Background: Spinal sensitization and facilitatory processes in dorsal horn neurons after nerve injury alter spinal outflow leading to enhanced pain perception and chronic pain syndromes. Clinically used Na+ channel blockers at doses which do not block conduction can relieve such chronic pain. Although much attention has been paid to their effect upon afferents, less work has been done with their effect on the excitability of central sensory neurons. Thus, we investigated the effects of the Na+ channel blockers mexiletine and lidocaine on sensory spinal dorsal horn neurons.
Methods: Patch-clamp recordings were directly performed in visualized neurons of the substantia gelatinosa in the spinal cord of young rats to investigate the effect of mexiletine and lidocaine in different types of dorsal horn neurons (tonically firing, adapting-firing, and single spike neurons).
Results: All three different types of neurons responded dose-dependently to mexiletine and lidocaine. Both local anesthetics reversibly inhibited Na+ and K+ currents. The half-maximal inhibitory concentration for Na+ conductance block was 89 +/- 2 or 54 +/- 6 microM and for delayed-rectifier K+ conductance block was 582 +/- 36 or 398 +/- 14 microM for lidocaine and mexiletine, respectively. The inhibition of Na+ and K+ currents consecutively altered the properties of single action potentials and reduced the firing rate of tonically firing and adapting-firing neurons.

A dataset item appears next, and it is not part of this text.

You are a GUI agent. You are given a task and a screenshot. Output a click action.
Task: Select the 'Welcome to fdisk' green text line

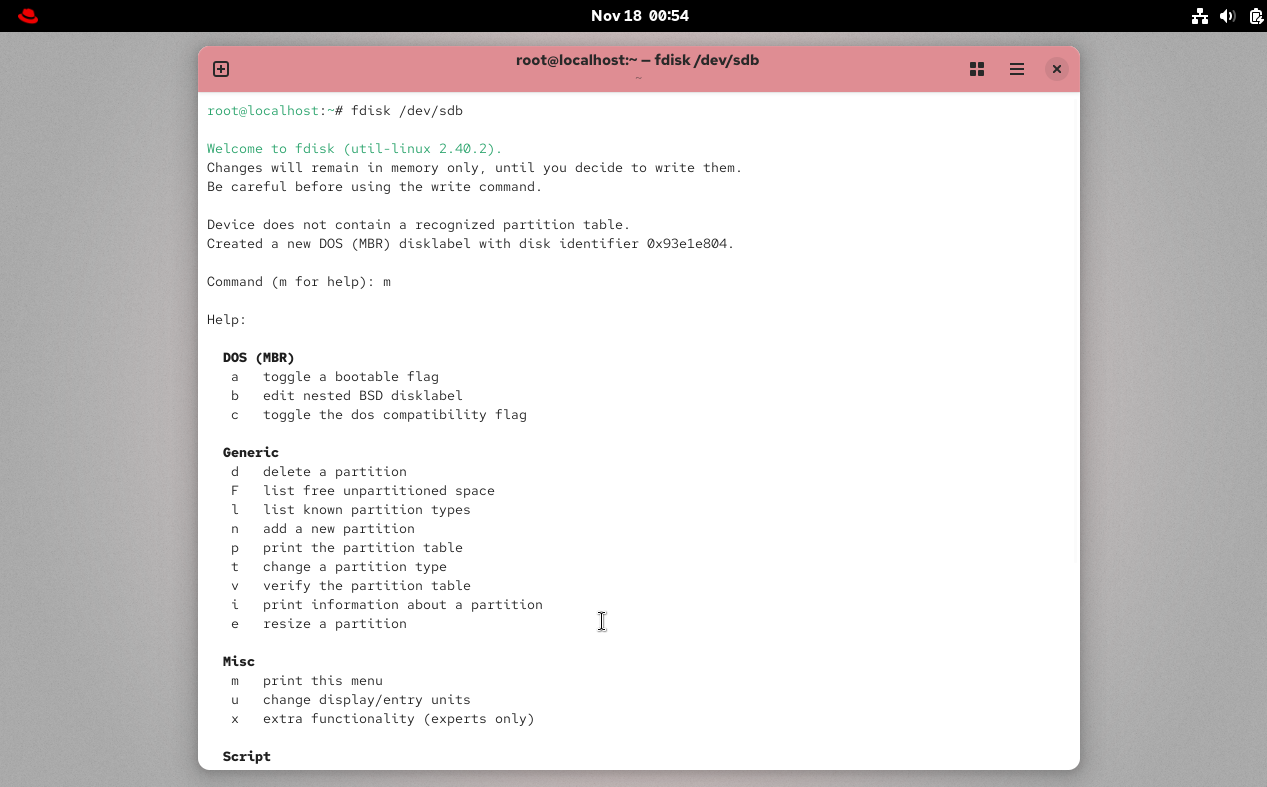352,148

Conclusions: In clinically relevant concentrations, lidocaine and mexiletine reduced the excitability of sensory dorsal horn neurons via a blockade of Na+ and K+ channels. Our work confirms that, in addition to the peripheral effects of lidocaine and mexiletine, modulation of voltage-gated ion channels in the central nervous system contributes to the antinociceptive effects of these drugs used in pain therapy.